In the 30 years since this commercial was made, fast food selection has changed tremendously. It’s laughable nowadays to even think the tough choice of original recipe or extra crispy was the only tough choice a KFC customer had to make. But it’s true, and KFC went out of its way to let stressed out moms know that when your Veruca Salt-like kids demanded chicken their way they got it!

So the idea of this commercial is bad enough to begin with, and now we’ll add some horrific acting to the mix! First, what’s with the awkward three seconds of silence at the beginning of the spot? Whoever edited this thing didn’t quite grasp the concept of “tightening up” the action. The only thing missing from the start of the commercial is the director yelling, “ACTION!” But perhaps the silence would be welcome after hearing these little pipsqueaks scream out their order. And as if our tone-deaf counter clerk didn’t understand Frick and Frack’s yelling, mom repeats the order with the girls’ names thrown in. If I were the clerk, I’d say, “Lady, I don’t give a rat’s arse what your kids’ names are, just tell them to stop yelling at me! One wants original and one wants extra crispy! I GET IT!” But our clerk doesn’t get it, giving us a look as if the kids spoke to her in Japanese. You can almost see her thinking, “Uh oh… I don’t know if I can put original in one box and extra crispy in the other. I think I’ll have to get my manager!” Then again it looks like she’s about 34, and at that age she really shouldn’t be working the counter at KFC.

Our clerk shows her dimwittedness again just moments later when she hands the wrong box of chicken to the wrong kid. Still I can only blame the mother for this since we really didn’t need to know her kids’ names, but in this event the clerk should just present both boxes and ask for the money from mom. Let these two back of the airline seat kickers figure out whose dinner is in which box. Besides, one box has “EXTRA CRISPY” branded on it like it came from the CIA.

The kids eventually did figure out which was which, and as our heart-warming jingle lets us know it’s so good to feel good about a meal, mom stares at the kids as they wolf down their KFC. That brings me to another concern– these kids are already irritating, and soon they will grow up to be FAT and irritating! How old are these kids? Five, maybe six-years-old? Why the hell is their mother giving them whole boxes of chicken to eat? You saw the close-up, a breast and drumstick along with a fat buttery biscuit. Remember, this is when KFC unabashedly called themselves Kentucky Fried Chicken because nobody cared about unhealthy fried foods. Today KFC is shifting back to the Kentucky Fried Chicken moniker, mostly because they are leaving out the trans-fats and cooking food in healthier oil.
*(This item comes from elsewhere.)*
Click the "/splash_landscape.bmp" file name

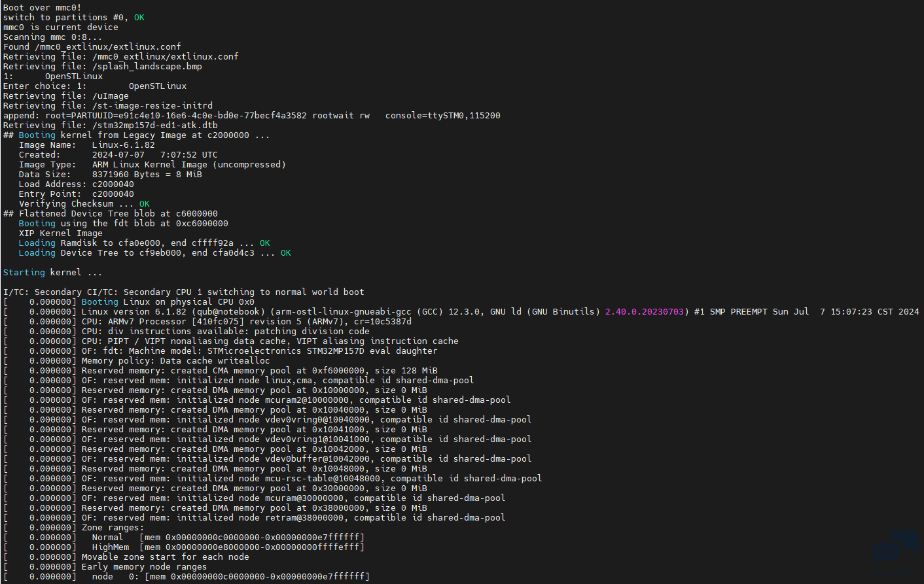click(147, 67)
Still, according to their own nutrition guide, the meal the girls are eating is loaded with calories and fat. The original recipe box contains about 710 calories and a whopping 40 grams of fat (or roughly 61% of the recommended daily allowance). The extra crispy isn’t much better (700/66/74%), and with all the sodium these kids are inhaling it’s only a matter of time before nearby deer use them as salt licks.

The kids are all grown up now, and I’m sure they feel good about that delicious meal they inhaled in the back of their mom’s car. Mom is probably paying outrageous medical bills for their daughters, but that’s okay because they got what they asked for at Kentucky Fried Chicken! Even with the assistance of a knucklehead behind the counter!
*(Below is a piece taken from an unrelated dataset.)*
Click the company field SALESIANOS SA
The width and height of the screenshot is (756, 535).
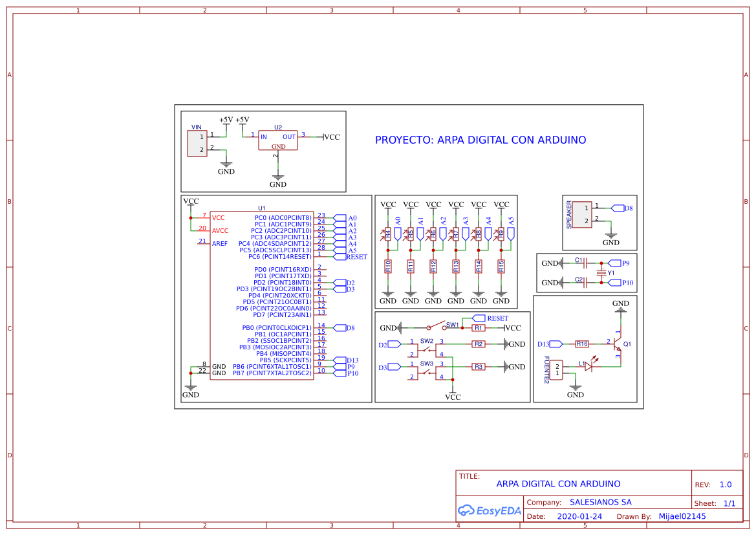600,502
Classic(ally Bad) TV Commercials: Atari Awfulness

Saturday, April 26th, 2008

Home video game units were all the rage in America in the early 1980’s, so it didn’t take much to sell them. That’s what Toys ‘R Us thought in this 1981 commercial featuring the once-funny Arte Johnson.
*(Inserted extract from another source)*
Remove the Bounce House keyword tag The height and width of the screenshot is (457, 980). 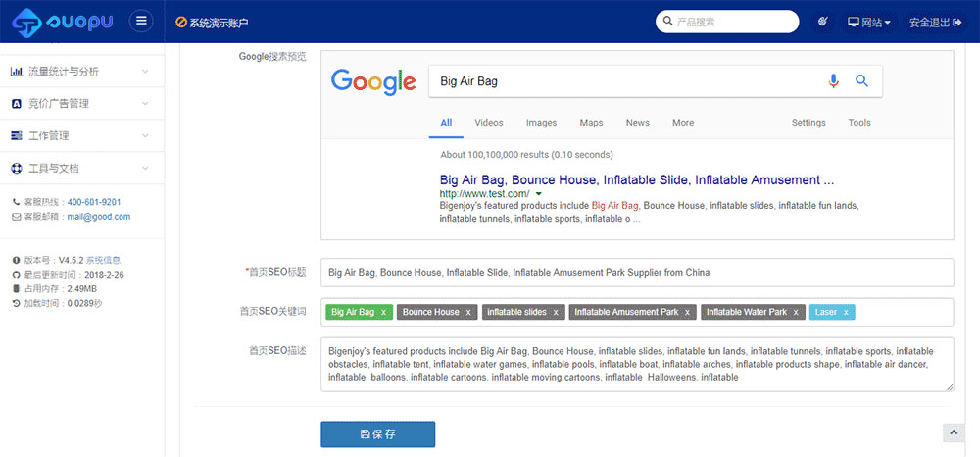coord(468,313)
Again, it didn’t take much to sell the Atari 2600 back in 1981, but this commercial is just plain awful. I guess it just shows how easy it was to sell these things back then! How did that creative meeting at the ad agency go?

Agency head: So what do we have for the Toys ‘R Us Atari spot?

Agency employee: A comdeian most people have forgot speaking in a bad German accent while mumbling about the product.

Agency head: A forgotten comedian? Jo Ann Worley?

Agency employee: No, Arte Johnson.

Agency head: Even better! And you still have the Laugh-In connection! I love it! Shoot it this Thursday!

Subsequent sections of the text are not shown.